I think the article probably used a bad example. I think the intent was to pick an example that is easy to understand even for non-programmers - the rules behind serving cocktails on flights - rather than imply that this technique is intended for social rules that humans should follow.
If instead imagined to apply toward some of the complicated logic we regularly come across in actual computer programming, it starts to feel more useful. As programmers we've all come across cases of snarly boolean logic that nests multiple levels deep. In those cases, I've found decision trees very useful. I've taken it to the point of literally listing out every combination of conditions, rather than just the ones that seem to apply. Through that you can sometimes discover corner cases that need to be accounted for. Other times, you realize that you can collapse parts of the state so that your end-result conditional logic becomes much simpler. If you've ever had that case where you realized that your third-level internal condition could be moved to the outermost condition, thereby simplifying the code significantly, then that's what the exercise helps with.
I am not sure i understand your argument.
The process of "requirements gathering" is by definition heuristic and iterative. The point of encoding it via "Decision Tables" (or any other technique) by a Domain Expert/Software Engineer is to be precise/rigorous so that it can be easily translated into computer code unambiguously.
The usage of the above will vary industry by industry depending upon their needs i.e. "Technical aspects" vs. "Social aspects". Thus a Nuclear Plant Manager/Aeroplane Pilot will be tightly confined within set bounds while Retail industry/Customer care will have a lot more leeway to consider the "Social aspects" involved. This can only be solved by "Human Resources Training" over and above Computer-aided support. The field of "Decision Support Systems" (https://en.wikipedia.org/wiki/Decision_support_system) is well established and supports a wide spectrum of both Computer and Human factors.
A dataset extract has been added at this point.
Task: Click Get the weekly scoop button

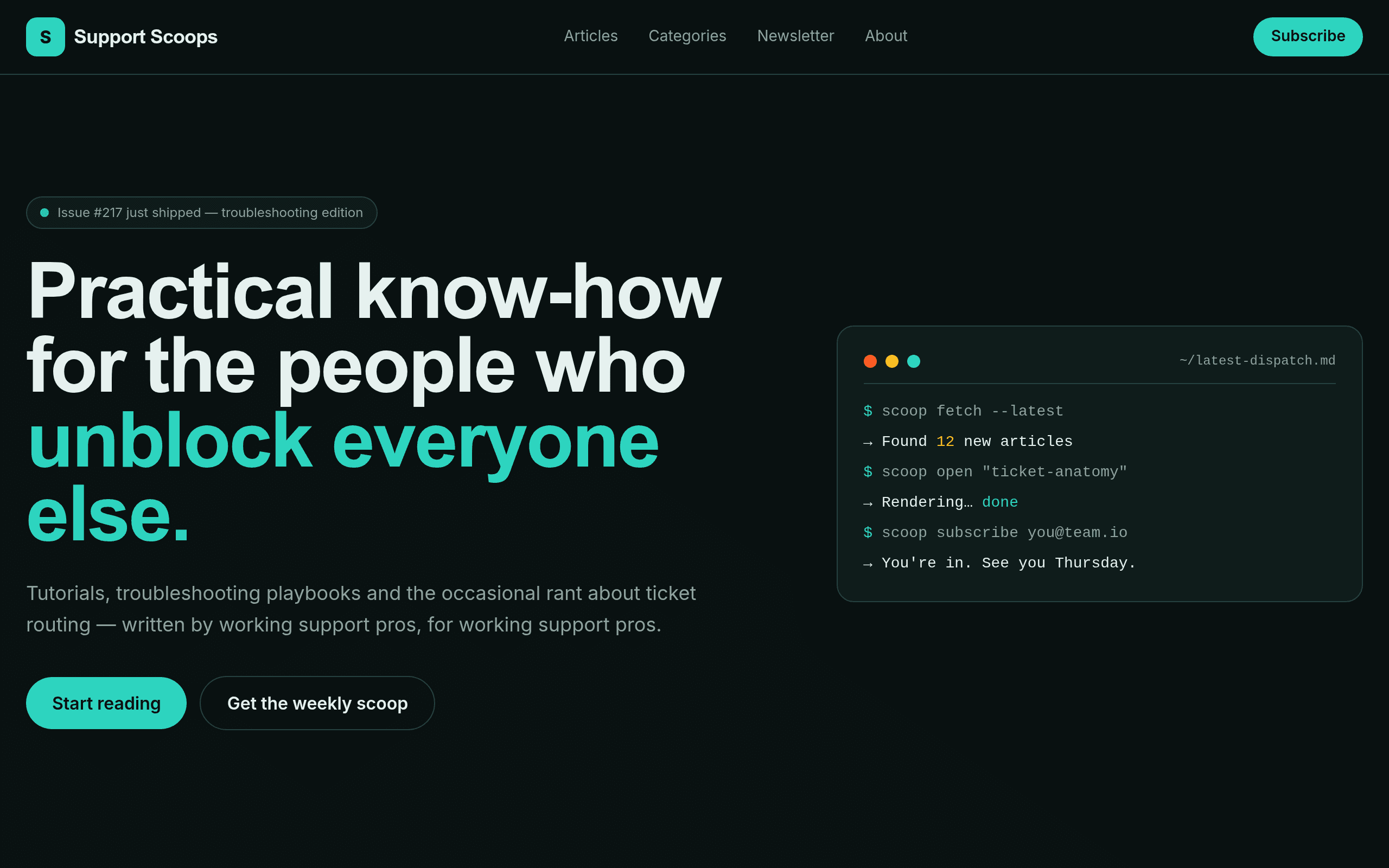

It amazes me that there is so little familiarity with Decision Tables. The greatest effort in software development or documenting processes isn’t coding; it’s the effort of covering every possible combination of circumstances – user input, database transaction, or any other events/rules – that the program/process will encounter. If any combination of inputs/events is overlooked, the program will function randomly, or the business process will be incomplete. Here's a couple of tutorial videos on an AI enabled Decision Table Processor, LogicGem. It shows how to build a table representing your Program Logic or Business Rules and then how it can find any missing, redundant, contradictory or ambiguous rules and then automatically fix them. It then shows how it generates documentation in English, French, Spanish and German and even generates source code of the validated and complete set of rules in 25 different programming languages for inserting in your application. Check them out at https://youtube.com/@logicgem
> 32. Programmers are not to be measured by their ingenuity and their logic but by the completeness of their case analysis. — AJP
> It amazes me that there is so little familiarity with Decision Tables.
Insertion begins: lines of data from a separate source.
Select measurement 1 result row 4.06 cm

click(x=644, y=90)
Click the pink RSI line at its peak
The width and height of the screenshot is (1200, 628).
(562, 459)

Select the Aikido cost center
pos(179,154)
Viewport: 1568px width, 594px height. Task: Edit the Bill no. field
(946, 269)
They are just another language, overtly verbose, with no opportunity for a clean presentation of your ideas, that convey the exact same information you encode on your code, and isn't any more clear to laypeople than code.
That stuff has some utility in a place or another, but if you are really thinking about making people fill one up, you should look into letting those people use a real programing language.
Not quite so simple. Computer Programming involves a lot of state management, book keeping and various other intricacies which many don't want/learn to do. A person trying to solve his problem should only focus on his problem domain concepts, their relationships and means of expressing them directly. That is why DSLs are a thing. A decision table is such a natural, simple and yet powerful way to model requirements that anybody can learn to do this by themselves.
If "smart contracts" were decision tables, there would be much less trouble from them. Decision tables are exhaustively testable. But no, they had to be Turing-complete.
Decision Tables are great. If they get too hairy, consider a suitable rules engine or bpmn.